One of Qualicom’s clients has a fraud case management system that allows their customers to submit applications for credit cards, loans, line of credit accounts, and so on, and check for potential fraud. Applications can be submitted online or via batch jobs and are then checked against a data consortium that shares known fraud data anonymously with its clients.
While the business model remains sound, the technology platform had become dated. It was difficult to maintain, challenging to scale in response to continued growth, and lacked the flexibility to conform to constantly changing security policies. To help resolve these issues, the client decided to migrate the system to a new cloud platform.
A significant challenge was how to manage the continually changing landscape of security threats. This was an especially high priority given the nature of the content—personally identifiable information (PII) from some of the largest Canadian corporations. The stringent security requirements included least privilege, data encryption, retention policy, and security monitoring.
The complexity of the system required that it be divided into a number of components. The data consortium was developed by the client’s head office in the US. The fraud analysis UI was provided by a third-party vendor product. Qualicom partnered with the client’s Canadian team to design and implement the integration of the data consortium, the third-party UI, and a variety of existing data transfer channels.
What we did
- The online module was deployed to AWS ECS, which helped manage the instances and start a new one in the event of failure. Auto-scaling provided the flexibility to adapt dynamically to increases or decreases in work load.
- The batch module was executed only as needed, with the environment scaling to the size of the batch, minimizing cost.
How it helped
- Providing data encryption for data at rest and in S3 data storage was made possible with only a few lines of code using the KMS programming library.
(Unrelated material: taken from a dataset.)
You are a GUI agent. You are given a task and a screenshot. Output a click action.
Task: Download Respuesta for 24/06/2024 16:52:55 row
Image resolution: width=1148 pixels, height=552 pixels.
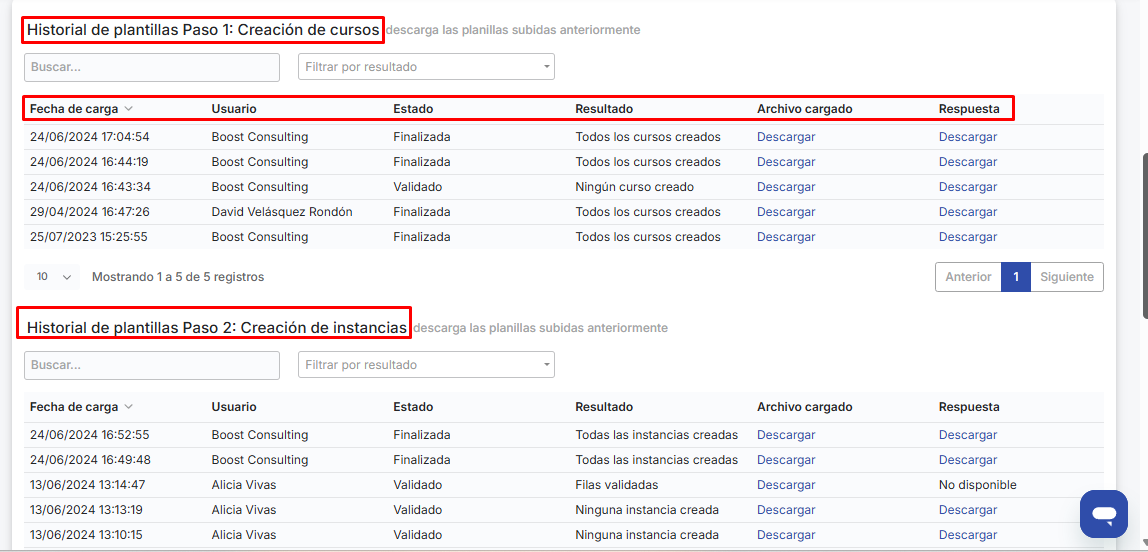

- Separating the environment-specific and infrastructure configurations from the code base promoted consistency between the environments.
- Tracking and managing these configurations using GitHub and deploying to the cloud using the Terraform script and a Jenkins pipeline streamlined the process so that the build process was fast and reliable.
- The security team was able to monitor and analyze cloud system logs, including CloudWatch and CloudTrail, using AWS Kinesis.